Usa: il Senato discute sanzioni alla Russia su cyberattacchi, Siria e Ucraina

Un disegno di legge proposto dal repubblicano John McCain insieme a due senatori democratici

Nonostante l'apertura di Trump verso Mosca, le tensioni tra Russia e Stati Uniti sembrano non doversi allentare mai.
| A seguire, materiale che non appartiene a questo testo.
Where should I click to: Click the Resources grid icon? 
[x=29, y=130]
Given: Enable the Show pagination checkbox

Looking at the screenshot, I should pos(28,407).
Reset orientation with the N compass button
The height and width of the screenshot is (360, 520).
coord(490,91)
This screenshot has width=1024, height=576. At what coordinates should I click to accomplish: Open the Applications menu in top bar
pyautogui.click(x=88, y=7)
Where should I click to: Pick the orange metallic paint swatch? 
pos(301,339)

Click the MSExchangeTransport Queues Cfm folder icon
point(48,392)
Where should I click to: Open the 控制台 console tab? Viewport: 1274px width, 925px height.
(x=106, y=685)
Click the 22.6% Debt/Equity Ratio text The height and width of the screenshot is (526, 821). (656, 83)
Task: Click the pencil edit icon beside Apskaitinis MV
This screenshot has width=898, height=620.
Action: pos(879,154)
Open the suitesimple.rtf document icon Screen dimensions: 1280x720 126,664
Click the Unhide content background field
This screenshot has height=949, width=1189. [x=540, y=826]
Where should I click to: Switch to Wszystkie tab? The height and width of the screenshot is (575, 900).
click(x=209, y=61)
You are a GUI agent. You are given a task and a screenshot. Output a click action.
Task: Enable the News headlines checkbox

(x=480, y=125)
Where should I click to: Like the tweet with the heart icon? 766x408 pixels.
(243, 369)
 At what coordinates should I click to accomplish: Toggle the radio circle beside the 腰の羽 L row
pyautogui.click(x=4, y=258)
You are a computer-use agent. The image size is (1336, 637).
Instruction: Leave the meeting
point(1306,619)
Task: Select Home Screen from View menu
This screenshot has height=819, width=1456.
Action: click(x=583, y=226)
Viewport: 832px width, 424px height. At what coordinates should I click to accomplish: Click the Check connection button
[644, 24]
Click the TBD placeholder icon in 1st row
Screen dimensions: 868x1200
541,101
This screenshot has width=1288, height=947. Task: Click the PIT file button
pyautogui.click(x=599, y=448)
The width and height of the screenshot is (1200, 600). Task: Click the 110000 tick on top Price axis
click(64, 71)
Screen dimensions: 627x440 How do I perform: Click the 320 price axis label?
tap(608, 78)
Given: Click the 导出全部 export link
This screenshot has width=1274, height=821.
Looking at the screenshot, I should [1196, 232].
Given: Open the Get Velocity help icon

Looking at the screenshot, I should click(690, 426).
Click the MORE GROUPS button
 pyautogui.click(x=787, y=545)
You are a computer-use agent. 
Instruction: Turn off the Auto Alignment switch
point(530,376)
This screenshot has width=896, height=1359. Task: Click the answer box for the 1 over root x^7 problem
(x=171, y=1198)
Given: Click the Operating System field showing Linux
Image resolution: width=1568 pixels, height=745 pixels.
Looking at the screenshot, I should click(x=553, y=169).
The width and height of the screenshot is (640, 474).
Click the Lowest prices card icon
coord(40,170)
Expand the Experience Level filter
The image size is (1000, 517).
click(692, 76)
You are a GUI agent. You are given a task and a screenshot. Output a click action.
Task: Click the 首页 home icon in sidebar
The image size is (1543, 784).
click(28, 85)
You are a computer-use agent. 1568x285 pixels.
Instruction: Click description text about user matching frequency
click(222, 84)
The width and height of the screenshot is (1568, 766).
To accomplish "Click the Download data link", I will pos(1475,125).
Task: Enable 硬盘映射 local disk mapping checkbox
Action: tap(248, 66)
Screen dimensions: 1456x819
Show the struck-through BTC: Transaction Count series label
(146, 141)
Oggi a Washington in Senato sarà presentata una proposta di legge dal repubblicano John McCain e dai senatori democratici Ben Cardin e Robert Menendez: sul tavolo, la possibilità di nuove sanzioni contro il Cremlino per i suoi attacchi informatici condotti per influenzare l'esito delle elezioni presidenziali, ma anche per le azioni in Siria e in Crimea (la penisola ucraina che Mosca ha annesso nel 2014 andando contro Kiev, con una mossa giudicata illegale dalla comunità internazionale).

Oltre ai tre, almeno un'altra decina di senatori, sia democratici sia repubblicani, appoggerà - pare - la proposta, che dovrebbe prevedere il congelamento dei beni di tutti coloro che "siano coinvolti in attività che mettono a repentaglio la sicurezza cibernetica delle infrastrutture pubbliche o private e delle istituzioni democratiche" o abbiano collaborato a tali attività, così come la negazione dei visti ai medesimi. Oltre a questo, dovrebbe comprendere anche sanzioni contro chi collabori in qualunque modo con l'intelligence russa o il dipartimento della Difesa di Mosca (con potenziali ripercussioni sulle aziende che fanno affari con la Russia).

Diversi membri del governo statunitense chiedono da tempo che venga data una risposta più severa all'intervento di Putin in Siria e all'annessione della Crimea al territorio russo: in particolare, questa proposta trasformerebbe in legge quattro ordini esecutivi imposti dall'amministrazione Obama. Ora però, da quando l'intelligence statunitense ha accusato Mosca di aver messo a repentaglio il regolare svolgimento delle elezioni presidenziali americane per favorire Trump, in molti chiedono con rinnovata urgenza che queste sanzioni siano messe in atto.

Il progetto di legge viene proposto alla vigilia dell'audizione alla commissione Esteri del Senato per la conferma della nomina di Rex Tillerson a segretario di Stato. Una nomina che è stata molto criticata proprio perché Tillerson, in quanto ex amministratore delegato della compagnia petrolifera Exxon Mobil, ha lavorato per anni a stretto contatto con il governo russo.